- DATA SUPPLIED -
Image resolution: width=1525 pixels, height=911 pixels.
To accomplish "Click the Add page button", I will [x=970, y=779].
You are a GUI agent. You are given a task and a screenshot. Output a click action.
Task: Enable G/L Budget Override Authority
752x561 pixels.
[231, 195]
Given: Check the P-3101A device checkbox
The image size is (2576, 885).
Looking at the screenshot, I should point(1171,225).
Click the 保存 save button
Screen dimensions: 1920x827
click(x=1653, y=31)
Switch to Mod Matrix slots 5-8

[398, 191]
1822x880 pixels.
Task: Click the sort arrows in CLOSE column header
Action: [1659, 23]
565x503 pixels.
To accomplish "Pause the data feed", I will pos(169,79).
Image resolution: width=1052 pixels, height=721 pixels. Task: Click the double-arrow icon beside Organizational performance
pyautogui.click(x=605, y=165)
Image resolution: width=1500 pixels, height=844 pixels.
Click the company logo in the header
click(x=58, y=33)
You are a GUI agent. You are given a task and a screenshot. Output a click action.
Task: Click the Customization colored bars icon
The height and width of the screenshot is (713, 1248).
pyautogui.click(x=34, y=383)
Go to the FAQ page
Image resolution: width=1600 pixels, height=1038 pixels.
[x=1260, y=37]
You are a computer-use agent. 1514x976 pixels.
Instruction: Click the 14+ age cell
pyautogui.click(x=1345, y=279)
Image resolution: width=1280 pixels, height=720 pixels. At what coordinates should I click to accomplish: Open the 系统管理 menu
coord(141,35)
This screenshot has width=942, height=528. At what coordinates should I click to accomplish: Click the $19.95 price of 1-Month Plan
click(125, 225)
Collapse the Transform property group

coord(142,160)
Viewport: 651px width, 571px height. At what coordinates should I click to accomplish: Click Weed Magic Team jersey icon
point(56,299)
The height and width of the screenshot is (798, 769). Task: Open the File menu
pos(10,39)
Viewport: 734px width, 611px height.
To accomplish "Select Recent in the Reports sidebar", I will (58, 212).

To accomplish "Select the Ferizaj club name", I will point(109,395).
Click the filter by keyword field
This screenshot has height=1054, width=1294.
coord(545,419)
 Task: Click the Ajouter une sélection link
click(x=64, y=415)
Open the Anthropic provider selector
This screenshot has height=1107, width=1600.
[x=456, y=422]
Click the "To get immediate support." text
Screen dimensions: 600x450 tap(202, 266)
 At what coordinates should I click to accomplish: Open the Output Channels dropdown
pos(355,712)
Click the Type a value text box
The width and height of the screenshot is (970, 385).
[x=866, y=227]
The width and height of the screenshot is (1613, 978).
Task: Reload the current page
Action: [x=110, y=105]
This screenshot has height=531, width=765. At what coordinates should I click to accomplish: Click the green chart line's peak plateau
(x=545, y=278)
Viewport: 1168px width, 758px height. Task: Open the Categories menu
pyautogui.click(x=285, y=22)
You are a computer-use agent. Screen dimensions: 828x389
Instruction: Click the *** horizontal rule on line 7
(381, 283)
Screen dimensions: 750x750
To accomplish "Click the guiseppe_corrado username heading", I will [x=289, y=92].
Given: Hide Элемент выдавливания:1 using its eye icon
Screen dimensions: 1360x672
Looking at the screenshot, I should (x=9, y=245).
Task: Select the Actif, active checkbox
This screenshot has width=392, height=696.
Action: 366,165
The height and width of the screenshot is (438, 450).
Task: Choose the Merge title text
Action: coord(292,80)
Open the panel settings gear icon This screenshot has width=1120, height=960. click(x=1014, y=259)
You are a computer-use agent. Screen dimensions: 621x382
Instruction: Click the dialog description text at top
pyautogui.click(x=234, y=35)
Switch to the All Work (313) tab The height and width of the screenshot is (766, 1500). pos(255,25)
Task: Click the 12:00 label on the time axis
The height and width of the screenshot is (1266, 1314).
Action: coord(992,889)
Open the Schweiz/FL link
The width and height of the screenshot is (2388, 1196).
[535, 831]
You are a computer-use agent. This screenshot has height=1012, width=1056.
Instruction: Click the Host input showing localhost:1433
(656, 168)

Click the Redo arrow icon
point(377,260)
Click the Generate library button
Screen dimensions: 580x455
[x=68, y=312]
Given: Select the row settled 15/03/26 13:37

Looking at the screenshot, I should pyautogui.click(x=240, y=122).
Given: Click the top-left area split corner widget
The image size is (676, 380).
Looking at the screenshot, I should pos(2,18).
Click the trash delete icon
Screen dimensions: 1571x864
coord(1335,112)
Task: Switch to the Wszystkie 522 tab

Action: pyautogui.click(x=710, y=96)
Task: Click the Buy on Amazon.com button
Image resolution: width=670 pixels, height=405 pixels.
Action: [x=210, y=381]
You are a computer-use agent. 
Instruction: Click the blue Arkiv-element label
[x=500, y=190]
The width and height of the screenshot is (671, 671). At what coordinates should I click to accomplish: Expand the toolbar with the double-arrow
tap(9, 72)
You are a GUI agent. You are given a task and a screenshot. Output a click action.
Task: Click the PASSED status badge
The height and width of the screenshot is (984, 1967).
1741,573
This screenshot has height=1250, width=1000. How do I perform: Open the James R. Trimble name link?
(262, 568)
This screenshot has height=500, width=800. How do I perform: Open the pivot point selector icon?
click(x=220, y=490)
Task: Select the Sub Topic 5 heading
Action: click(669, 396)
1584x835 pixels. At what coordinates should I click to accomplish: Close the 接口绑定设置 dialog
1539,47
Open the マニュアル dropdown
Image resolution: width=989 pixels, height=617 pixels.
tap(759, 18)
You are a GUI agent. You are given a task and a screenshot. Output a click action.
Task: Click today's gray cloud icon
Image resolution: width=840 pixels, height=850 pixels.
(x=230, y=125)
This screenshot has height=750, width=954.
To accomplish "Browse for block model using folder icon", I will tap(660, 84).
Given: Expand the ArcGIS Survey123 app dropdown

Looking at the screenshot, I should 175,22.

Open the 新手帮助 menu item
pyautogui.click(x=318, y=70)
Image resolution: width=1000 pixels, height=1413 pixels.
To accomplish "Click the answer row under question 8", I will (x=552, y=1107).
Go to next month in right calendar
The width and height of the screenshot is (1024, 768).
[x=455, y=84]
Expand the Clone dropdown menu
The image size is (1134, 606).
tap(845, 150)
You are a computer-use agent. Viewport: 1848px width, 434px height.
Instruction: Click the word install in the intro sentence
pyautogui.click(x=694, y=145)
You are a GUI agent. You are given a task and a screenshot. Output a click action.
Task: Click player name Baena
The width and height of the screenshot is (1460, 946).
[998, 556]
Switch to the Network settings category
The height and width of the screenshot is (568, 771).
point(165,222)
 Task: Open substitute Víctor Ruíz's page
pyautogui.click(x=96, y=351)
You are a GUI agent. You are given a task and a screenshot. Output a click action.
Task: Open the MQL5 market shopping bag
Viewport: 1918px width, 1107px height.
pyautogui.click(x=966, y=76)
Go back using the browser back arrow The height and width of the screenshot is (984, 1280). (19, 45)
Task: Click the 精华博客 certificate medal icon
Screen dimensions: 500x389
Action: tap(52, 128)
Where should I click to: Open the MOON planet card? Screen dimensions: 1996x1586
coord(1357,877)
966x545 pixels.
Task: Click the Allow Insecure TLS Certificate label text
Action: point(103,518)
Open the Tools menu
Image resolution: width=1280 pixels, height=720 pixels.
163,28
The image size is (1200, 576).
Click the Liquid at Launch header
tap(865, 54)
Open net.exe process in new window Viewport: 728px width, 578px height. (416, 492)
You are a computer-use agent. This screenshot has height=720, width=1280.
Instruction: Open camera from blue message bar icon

- AIM OF THE TASK -
Would you copy every line of the material exactly?

- SOLUTION FOR THIS PROBLEM -
Image resolution: width=1525 pixels, height=911 pixels.
To accomplish "Click the Add page button", I will [x=970, y=779].
You are a GUI agent. You are given a task and a screenshot. Output a click action.
Task: Enable G/L Budget Override Authority
752x561 pixels.
[231, 195]
Given: Check the P-3101A device checkbox
The image size is (2576, 885).
Looking at the screenshot, I should point(1171,225).
Click the 保存 save button
Screen dimensions: 1920x827
click(x=1653, y=31)
Switch to Mod Matrix slots 5-8

[398, 191]
1822x880 pixels.
Task: Click the sort arrows in CLOSE column header
Action: [1659, 23]
565x503 pixels.
To accomplish "Pause the data feed", I will pos(169,79).
Image resolution: width=1052 pixels, height=721 pixels. Task: Click the double-arrow icon beside Organizational performance
pyautogui.click(x=605, y=165)
Image resolution: width=1500 pixels, height=844 pixels.
Click the company logo in the header
click(x=58, y=33)
You are a GUI agent. You are given a task and a screenshot. Output a click action.
Task: Click the Customization colored bars icon
The height and width of the screenshot is (713, 1248).
pyautogui.click(x=34, y=383)
Go to the FAQ page
Image resolution: width=1600 pixels, height=1038 pixels.
[x=1260, y=37]
You are a computer-use agent. 1514x976 pixels.
Instruction: Click the 14+ age cell
pyautogui.click(x=1345, y=279)
Image resolution: width=1280 pixels, height=720 pixels. At what coordinates should I click to accomplish: Open the 系统管理 menu
coord(141,35)
This screenshot has width=942, height=528. At what coordinates should I click to accomplish: Click the $19.95 price of 1-Month Plan
click(125, 225)
Collapse the Transform property group

coord(142,160)
Viewport: 651px width, 571px height. At what coordinates should I click to accomplish: Click Weed Magic Team jersey icon
point(56,299)
The height and width of the screenshot is (798, 769). Task: Open the File menu
pos(10,39)
Viewport: 734px width, 611px height.
To accomplish "Select Recent in the Reports sidebar", I will (58, 212).

To accomplish "Select the Ferizaj club name", I will point(109,395).
Click the filter by keyword field
This screenshot has height=1054, width=1294.
coord(545,419)
 Task: Click the Ajouter une sélection link
click(x=64, y=415)
Open the Anthropic provider selector
This screenshot has height=1107, width=1600.
[x=456, y=422]
Click the "To get immediate support." text
Screen dimensions: 600x450 tap(202, 266)
 At what coordinates should I click to accomplish: Open the Output Channels dropdown
pos(355,712)
Click the Type a value text box
The width and height of the screenshot is (970, 385).
[x=866, y=227]
The width and height of the screenshot is (1613, 978).
Task: Reload the current page
Action: [x=110, y=105]
This screenshot has height=531, width=765. At what coordinates should I click to accomplish: Click the green chart line's peak plateau
(x=545, y=278)
Viewport: 1168px width, 758px height. Task: Open the Categories menu
pyautogui.click(x=285, y=22)
You are a computer-use agent. Screen dimensions: 828x389
Instruction: Click the *** horizontal rule on line 7
(381, 283)
Screen dimensions: 750x750
To accomplish "Click the guiseppe_corrado username heading", I will [x=289, y=92].
Given: Hide Элемент выдавливания:1 using its eye icon
Screen dimensions: 1360x672
Looking at the screenshot, I should (x=9, y=245).
Task: Select the Actif, active checkbox
This screenshot has width=392, height=696.
Action: 366,165
The height and width of the screenshot is (438, 450).
Task: Choose the Merge title text
Action: coord(292,80)
Open the panel settings gear icon This screenshot has width=1120, height=960. click(x=1014, y=259)
You are a computer-use agent. Screen dimensions: 621x382
Instruction: Click the dialog description text at top
pyautogui.click(x=234, y=35)
Switch to the All Work (313) tab The height and width of the screenshot is (766, 1500). pos(255,25)
Task: Click the 12:00 label on the time axis
The height and width of the screenshot is (1266, 1314).
Action: coord(992,889)
Open the Schweiz/FL link
The width and height of the screenshot is (2388, 1196).
[535, 831]
You are a computer-use agent. This screenshot has height=1012, width=1056.
Instruction: Click the Host input showing localhost:1433
(656, 168)

Click the Redo arrow icon
point(377,260)
Click the Generate library button
Screen dimensions: 580x455
[x=68, y=312]
Given: Select the row settled 15/03/26 13:37

Looking at the screenshot, I should pyautogui.click(x=240, y=122).
Given: Click the top-left area split corner widget
The image size is (676, 380).
Looking at the screenshot, I should pos(2,18).
Click the trash delete icon
Screen dimensions: 1571x864
coord(1335,112)
Task: Switch to the Wszystkie 522 tab

Action: pyautogui.click(x=710, y=96)
Task: Click the Buy on Amazon.com button
Image resolution: width=670 pixels, height=405 pixels.
Action: [x=210, y=381]
You are a computer-use agent. 
Instruction: Click the blue Arkiv-element label
[x=500, y=190]
The width and height of the screenshot is (671, 671). At what coordinates should I click to accomplish: Expand the toolbar with the double-arrow
tap(9, 72)
You are a GUI agent. You are given a task and a screenshot. Output a click action.
Task: Click the PASSED status badge
The height and width of the screenshot is (984, 1967).
1741,573
This screenshot has height=1250, width=1000. How do I perform: Open the James R. Trimble name link?
(262, 568)
This screenshot has height=500, width=800. How do I perform: Open the pivot point selector icon?
click(x=220, y=490)
Task: Select the Sub Topic 5 heading
Action: click(669, 396)
1584x835 pixels. At what coordinates should I click to accomplish: Close the 接口绑定设置 dialog
1539,47
Open the マニュアル dropdown
Image resolution: width=989 pixels, height=617 pixels.
tap(759, 18)
You are a GUI agent. You are given a task and a screenshot. Output a click action.
Task: Click today's gray cloud icon
Image resolution: width=840 pixels, height=850 pixels.
(x=230, y=125)
This screenshot has height=750, width=954.
To accomplish "Browse for block model using folder icon", I will tap(660, 84).
Given: Expand the ArcGIS Survey123 app dropdown

Looking at the screenshot, I should 175,22.

Open the 新手帮助 menu item
pyautogui.click(x=318, y=70)
Image resolution: width=1000 pixels, height=1413 pixels.
To accomplish "Click the answer row under question 8", I will (x=552, y=1107).
Go to next month in right calendar
The width and height of the screenshot is (1024, 768).
[x=455, y=84]
Expand the Clone dropdown menu
The image size is (1134, 606).
tap(845, 150)
You are a computer-use agent. Viewport: 1848px width, 434px height.
Instruction: Click the word install in the intro sentence
pyautogui.click(x=694, y=145)
You are a GUI agent. You are given a task and a screenshot. Output a click action.
Task: Click player name Baena
The width and height of the screenshot is (1460, 946).
[998, 556]
Switch to the Network settings category
The height and width of the screenshot is (568, 771).
point(165,222)
 Task: Open substitute Víctor Ruíz's page
pyautogui.click(x=96, y=351)
You are a GUI agent. You are given a task and a screenshot. Output a click action.
Task: Open the MQL5 market shopping bag
Viewport: 1918px width, 1107px height.
pyautogui.click(x=966, y=76)
Go back using the browser back arrow The height and width of the screenshot is (984, 1280). (19, 45)
Task: Click the 精华博客 certificate medal icon
Screen dimensions: 500x389
Action: tap(52, 128)
Where should I click to: Open the MOON planet card? Screen dimensions: 1996x1586
coord(1357,877)
966x545 pixels.
Task: Click the Allow Insecure TLS Certificate label text
Action: point(103,518)
Open the Tools menu
Image resolution: width=1280 pixels, height=720 pixels.
163,28
The image size is (1200, 576).
Click the Liquid at Launch header
tap(865, 54)
Open net.exe process in new window Viewport: 728px width, 578px height. (416, 492)
You are a computer-use agent. This screenshot has height=720, width=1280.
Instruction: Open camera from blue message bar icon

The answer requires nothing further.